**What the task asks**. Filter the listing below down to the lines containing the word "computer".

**Information provided**.
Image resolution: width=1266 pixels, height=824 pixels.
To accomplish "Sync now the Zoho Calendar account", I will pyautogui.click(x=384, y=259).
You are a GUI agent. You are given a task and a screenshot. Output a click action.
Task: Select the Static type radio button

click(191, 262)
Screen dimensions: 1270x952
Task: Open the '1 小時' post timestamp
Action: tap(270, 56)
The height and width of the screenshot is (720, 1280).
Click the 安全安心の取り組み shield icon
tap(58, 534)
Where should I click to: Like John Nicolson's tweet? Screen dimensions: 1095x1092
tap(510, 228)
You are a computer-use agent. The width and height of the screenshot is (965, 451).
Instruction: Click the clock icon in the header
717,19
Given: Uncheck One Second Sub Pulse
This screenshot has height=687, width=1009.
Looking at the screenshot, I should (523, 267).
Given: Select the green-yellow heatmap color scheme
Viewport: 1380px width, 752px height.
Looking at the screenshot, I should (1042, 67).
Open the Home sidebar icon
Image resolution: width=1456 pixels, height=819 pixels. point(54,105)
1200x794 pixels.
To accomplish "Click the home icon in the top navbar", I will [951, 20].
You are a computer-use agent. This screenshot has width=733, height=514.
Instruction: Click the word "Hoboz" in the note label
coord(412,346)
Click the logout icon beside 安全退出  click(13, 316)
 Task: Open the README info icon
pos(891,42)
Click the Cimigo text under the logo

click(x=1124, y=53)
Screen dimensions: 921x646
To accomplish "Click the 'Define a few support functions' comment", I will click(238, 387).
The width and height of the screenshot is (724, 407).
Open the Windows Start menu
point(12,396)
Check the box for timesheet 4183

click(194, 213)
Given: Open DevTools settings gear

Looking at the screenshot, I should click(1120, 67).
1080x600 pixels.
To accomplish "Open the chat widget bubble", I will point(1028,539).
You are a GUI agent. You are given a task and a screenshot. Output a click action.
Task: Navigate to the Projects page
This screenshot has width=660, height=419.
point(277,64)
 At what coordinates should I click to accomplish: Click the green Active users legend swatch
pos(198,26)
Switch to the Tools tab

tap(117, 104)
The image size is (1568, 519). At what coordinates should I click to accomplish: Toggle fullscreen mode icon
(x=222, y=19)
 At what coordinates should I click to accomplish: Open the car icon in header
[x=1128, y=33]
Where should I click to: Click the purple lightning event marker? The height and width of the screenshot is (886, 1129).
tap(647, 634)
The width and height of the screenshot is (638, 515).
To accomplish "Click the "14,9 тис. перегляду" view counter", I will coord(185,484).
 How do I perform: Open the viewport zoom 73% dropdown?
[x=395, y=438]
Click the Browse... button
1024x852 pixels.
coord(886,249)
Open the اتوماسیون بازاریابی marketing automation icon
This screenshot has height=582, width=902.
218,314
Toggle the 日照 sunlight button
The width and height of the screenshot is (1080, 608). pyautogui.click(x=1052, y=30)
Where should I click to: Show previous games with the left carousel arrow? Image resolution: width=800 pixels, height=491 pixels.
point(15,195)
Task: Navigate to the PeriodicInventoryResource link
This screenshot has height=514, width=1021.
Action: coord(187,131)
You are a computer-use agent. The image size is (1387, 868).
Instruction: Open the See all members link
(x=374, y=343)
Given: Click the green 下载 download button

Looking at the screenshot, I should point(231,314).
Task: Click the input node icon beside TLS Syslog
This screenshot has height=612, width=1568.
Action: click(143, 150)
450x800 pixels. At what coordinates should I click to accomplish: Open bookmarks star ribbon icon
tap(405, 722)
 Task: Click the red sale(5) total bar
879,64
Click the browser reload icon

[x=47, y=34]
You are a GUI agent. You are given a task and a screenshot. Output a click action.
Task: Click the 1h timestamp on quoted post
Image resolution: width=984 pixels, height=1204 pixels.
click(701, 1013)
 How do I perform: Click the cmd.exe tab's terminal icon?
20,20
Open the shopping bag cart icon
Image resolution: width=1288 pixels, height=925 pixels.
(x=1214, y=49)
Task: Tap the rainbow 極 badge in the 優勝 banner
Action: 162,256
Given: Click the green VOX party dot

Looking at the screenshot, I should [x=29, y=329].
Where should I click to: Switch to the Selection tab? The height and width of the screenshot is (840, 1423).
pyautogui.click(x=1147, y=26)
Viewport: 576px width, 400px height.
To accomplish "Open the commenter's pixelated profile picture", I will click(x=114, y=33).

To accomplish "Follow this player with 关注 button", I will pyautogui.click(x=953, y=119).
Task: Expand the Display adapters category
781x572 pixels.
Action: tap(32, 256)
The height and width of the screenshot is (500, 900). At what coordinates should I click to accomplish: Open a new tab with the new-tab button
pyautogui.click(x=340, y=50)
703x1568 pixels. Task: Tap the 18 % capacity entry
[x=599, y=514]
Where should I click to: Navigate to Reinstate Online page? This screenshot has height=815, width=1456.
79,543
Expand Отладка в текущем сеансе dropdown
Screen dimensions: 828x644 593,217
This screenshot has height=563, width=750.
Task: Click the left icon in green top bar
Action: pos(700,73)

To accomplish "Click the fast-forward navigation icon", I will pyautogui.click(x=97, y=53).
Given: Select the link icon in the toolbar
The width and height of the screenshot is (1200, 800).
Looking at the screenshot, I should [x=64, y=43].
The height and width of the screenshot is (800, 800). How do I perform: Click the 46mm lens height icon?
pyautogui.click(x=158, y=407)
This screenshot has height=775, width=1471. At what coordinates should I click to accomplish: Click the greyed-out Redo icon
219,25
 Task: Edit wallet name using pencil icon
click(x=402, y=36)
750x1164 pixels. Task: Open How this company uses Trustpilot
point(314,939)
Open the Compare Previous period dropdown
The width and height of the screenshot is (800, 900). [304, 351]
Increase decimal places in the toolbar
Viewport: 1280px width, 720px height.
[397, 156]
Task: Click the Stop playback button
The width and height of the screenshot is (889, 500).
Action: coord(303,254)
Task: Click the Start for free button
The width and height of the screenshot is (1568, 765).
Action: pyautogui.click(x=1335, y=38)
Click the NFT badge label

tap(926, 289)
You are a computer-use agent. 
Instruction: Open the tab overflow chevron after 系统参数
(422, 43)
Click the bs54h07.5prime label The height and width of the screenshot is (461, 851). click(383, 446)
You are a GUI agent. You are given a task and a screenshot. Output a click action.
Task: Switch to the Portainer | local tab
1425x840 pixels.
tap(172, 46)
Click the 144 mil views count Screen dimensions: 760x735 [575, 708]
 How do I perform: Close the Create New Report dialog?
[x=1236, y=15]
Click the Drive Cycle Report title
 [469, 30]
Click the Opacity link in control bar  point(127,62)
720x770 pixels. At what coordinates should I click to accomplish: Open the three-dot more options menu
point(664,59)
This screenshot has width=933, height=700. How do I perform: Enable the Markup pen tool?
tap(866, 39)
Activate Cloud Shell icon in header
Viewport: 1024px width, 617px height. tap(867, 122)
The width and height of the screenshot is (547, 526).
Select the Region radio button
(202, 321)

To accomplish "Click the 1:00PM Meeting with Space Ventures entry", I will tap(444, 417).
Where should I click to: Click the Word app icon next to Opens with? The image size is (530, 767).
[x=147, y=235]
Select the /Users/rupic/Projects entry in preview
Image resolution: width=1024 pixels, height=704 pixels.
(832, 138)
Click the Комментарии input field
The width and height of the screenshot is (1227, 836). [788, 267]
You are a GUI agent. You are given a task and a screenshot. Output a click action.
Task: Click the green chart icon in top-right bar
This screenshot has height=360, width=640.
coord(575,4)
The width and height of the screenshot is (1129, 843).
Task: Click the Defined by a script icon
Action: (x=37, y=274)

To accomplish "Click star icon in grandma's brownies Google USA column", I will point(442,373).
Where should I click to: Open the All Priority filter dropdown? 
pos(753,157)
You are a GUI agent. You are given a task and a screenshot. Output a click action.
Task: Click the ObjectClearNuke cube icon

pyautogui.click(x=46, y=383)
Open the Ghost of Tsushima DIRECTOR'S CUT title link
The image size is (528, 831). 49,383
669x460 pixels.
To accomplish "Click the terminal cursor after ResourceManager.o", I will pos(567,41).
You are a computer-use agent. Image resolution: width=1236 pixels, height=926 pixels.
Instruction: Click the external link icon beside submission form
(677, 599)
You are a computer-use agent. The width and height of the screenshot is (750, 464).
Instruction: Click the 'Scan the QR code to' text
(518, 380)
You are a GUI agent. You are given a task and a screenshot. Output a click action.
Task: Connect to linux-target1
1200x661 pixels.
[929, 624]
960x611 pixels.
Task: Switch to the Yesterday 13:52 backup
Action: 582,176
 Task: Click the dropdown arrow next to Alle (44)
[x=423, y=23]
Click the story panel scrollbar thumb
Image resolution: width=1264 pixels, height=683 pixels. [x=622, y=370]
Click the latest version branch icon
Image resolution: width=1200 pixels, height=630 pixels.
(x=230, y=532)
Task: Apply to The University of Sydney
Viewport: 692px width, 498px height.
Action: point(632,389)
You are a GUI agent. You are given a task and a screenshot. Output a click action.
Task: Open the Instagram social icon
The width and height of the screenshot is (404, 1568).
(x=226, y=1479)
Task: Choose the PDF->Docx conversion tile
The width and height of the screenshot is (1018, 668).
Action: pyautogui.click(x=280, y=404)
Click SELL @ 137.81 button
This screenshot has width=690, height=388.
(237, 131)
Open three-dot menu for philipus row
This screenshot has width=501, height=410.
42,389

**Your solution**.
You are a computer-use agent. The width and height of the screenshot is (965, 451).
You are a computer-use agent. This screenshot has width=733, height=514.
You are a computer-use agent. The image size is (1387, 868).
You are a computer-use agent. 
You are a computer-use agent. Image resolution: width=1236 pixels, height=926 pixels.
You are a computer-use agent. The width and height of the screenshot is (750, 464).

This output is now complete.